> Brief:
Rewrite the rows from the line with "You are a computer-use" up to and including the line with "Action: [34, 74]", changing "Run" to "Execute" and keeping everything else the same.

[Start]

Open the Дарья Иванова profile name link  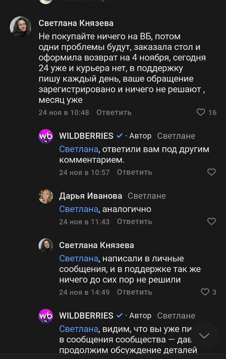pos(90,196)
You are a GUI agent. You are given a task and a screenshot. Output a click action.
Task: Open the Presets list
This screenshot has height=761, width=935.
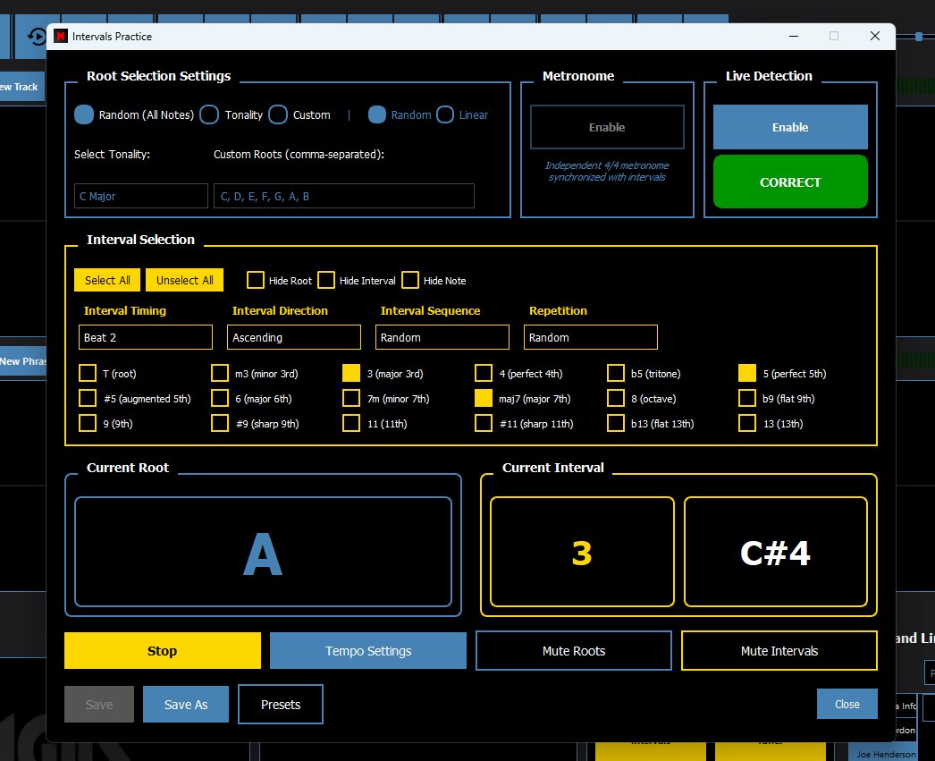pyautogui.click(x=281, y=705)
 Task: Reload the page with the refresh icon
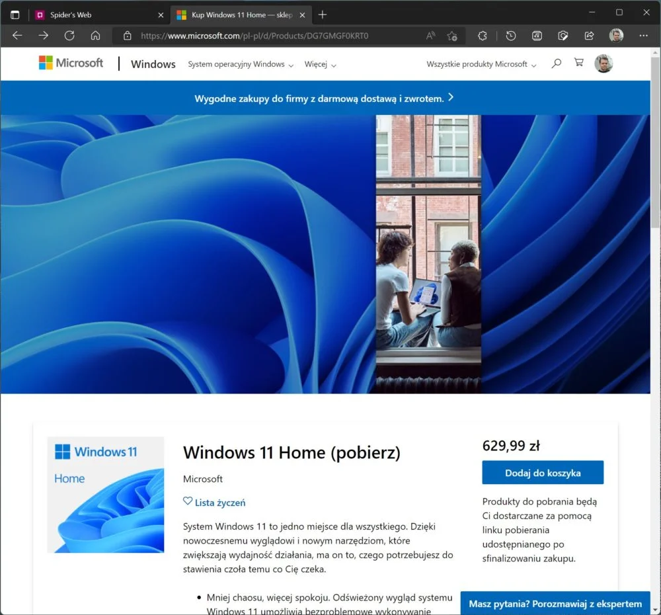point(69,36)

[End]
[Start]

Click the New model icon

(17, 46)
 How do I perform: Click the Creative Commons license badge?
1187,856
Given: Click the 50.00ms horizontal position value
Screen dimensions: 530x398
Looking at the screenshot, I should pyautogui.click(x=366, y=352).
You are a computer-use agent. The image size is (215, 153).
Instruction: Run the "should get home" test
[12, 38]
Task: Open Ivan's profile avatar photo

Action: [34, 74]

[End]

> Output:
You are a computer-use agent. The image size is (215, 153).
Instruction: Execute the "should get home" test
[12, 38]
Task: Open Ivan's profile avatar photo

Action: [34, 74]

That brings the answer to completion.